_The task_:
Please give a word-for-word repeat of the line containing "Image resolution: width=2155" and all lines that come after it in the entries below, ending at the last line.

Dataset entries
____________________

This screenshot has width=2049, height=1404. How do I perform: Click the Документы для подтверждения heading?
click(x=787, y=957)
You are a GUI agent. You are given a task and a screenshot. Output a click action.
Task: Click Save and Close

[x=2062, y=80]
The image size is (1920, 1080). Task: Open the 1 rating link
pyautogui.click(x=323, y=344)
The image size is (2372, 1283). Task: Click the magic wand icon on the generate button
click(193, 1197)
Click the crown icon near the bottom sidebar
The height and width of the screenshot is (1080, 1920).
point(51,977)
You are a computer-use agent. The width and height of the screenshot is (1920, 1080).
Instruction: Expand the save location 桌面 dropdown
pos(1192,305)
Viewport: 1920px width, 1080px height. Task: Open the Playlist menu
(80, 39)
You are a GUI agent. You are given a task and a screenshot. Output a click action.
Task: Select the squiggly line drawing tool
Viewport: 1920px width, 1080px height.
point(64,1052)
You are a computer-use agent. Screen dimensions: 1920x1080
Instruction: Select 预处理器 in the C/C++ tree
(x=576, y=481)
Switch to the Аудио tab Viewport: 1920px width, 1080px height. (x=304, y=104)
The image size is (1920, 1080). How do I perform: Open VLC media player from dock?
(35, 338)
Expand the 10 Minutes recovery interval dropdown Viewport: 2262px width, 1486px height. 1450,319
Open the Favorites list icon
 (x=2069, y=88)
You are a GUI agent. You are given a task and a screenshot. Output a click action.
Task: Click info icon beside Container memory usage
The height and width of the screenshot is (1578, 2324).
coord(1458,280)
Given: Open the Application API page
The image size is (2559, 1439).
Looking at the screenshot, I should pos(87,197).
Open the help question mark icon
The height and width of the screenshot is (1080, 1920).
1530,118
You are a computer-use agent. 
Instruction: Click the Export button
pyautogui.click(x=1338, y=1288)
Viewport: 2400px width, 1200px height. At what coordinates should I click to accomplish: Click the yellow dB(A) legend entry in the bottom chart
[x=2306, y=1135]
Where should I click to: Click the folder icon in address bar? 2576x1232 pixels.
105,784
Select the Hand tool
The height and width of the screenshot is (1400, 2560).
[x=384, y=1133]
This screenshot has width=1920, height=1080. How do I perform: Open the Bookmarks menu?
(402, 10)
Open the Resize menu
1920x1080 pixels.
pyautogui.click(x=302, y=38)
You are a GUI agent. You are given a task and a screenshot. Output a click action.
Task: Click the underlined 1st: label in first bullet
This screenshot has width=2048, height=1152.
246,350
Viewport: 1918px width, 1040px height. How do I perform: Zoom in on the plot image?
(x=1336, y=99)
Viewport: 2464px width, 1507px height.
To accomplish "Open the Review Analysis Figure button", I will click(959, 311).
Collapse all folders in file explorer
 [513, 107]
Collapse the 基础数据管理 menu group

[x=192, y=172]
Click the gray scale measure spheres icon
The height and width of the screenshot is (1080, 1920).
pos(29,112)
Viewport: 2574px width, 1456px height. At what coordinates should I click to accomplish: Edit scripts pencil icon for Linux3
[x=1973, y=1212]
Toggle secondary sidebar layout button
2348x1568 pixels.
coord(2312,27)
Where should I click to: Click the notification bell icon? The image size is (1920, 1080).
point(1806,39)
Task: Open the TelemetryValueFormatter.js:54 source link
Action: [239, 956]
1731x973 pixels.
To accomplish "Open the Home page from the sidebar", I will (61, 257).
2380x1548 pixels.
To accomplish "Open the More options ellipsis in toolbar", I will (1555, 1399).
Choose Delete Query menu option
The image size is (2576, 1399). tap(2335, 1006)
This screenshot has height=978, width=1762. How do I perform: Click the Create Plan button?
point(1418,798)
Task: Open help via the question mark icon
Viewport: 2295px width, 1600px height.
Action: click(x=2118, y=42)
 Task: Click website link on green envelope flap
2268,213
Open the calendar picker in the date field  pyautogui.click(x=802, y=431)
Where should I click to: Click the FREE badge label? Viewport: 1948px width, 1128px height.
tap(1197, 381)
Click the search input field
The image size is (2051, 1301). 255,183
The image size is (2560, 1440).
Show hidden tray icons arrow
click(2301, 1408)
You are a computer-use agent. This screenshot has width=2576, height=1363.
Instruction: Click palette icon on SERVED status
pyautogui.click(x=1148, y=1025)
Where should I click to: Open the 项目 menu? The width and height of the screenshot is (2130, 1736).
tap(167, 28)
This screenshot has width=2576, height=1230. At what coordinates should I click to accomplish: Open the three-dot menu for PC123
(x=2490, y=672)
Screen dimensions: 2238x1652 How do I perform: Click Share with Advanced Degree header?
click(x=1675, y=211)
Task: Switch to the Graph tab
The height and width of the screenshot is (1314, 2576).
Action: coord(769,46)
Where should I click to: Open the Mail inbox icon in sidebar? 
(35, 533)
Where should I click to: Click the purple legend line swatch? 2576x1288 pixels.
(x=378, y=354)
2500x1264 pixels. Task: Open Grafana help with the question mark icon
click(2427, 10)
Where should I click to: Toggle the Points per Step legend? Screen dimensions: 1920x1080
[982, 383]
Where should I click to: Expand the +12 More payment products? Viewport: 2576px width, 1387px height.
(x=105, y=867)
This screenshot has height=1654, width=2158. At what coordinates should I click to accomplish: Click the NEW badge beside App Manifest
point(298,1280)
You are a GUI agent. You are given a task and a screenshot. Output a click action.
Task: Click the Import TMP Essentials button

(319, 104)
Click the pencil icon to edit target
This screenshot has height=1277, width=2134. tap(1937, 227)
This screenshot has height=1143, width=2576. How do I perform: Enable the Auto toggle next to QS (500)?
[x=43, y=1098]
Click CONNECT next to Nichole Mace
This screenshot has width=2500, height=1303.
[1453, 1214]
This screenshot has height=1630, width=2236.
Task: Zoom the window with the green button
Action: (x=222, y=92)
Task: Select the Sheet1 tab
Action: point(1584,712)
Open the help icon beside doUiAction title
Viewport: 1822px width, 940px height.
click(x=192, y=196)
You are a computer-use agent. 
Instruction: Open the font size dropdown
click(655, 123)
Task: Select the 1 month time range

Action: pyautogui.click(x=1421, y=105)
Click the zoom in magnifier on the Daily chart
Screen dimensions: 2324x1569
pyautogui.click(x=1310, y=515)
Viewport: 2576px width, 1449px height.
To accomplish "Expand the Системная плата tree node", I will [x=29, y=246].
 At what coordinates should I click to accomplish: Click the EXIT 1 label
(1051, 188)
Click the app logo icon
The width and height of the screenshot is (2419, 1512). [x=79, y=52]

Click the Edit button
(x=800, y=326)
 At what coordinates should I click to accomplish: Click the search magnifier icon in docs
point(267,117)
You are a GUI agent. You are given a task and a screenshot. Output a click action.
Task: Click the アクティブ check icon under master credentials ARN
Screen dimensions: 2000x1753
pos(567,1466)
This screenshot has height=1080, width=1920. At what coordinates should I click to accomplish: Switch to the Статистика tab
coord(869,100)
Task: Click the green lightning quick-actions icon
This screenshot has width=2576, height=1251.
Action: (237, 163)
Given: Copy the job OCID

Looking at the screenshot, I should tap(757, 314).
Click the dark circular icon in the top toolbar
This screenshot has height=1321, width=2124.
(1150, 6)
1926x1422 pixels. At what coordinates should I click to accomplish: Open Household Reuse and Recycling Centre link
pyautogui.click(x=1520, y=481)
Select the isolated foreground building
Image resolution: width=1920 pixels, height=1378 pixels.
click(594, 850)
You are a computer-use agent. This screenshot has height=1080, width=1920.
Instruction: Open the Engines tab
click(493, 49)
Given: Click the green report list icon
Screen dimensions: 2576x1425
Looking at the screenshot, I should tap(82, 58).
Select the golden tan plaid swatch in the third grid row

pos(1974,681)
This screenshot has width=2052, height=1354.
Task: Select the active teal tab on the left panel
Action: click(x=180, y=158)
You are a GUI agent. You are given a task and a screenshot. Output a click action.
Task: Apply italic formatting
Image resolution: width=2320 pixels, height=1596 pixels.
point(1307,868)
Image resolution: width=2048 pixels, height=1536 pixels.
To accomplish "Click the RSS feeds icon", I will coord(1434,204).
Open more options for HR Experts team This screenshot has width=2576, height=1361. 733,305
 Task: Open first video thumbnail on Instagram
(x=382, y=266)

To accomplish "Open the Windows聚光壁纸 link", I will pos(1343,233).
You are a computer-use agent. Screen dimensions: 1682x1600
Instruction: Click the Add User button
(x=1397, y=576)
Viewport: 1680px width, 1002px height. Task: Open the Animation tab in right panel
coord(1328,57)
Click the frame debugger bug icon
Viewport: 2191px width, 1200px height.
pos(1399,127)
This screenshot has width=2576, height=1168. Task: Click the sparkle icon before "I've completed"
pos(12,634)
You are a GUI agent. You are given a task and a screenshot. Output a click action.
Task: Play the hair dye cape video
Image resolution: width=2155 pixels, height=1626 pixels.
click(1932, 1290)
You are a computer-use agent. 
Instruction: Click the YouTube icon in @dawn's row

____________________

_Written reply_:
Image resolution: width=2155 pixels, height=1626 pixels.
click(1932, 1290)
You are a computer-use agent. 
Instruction: Click the YouTube icon in @dawn's row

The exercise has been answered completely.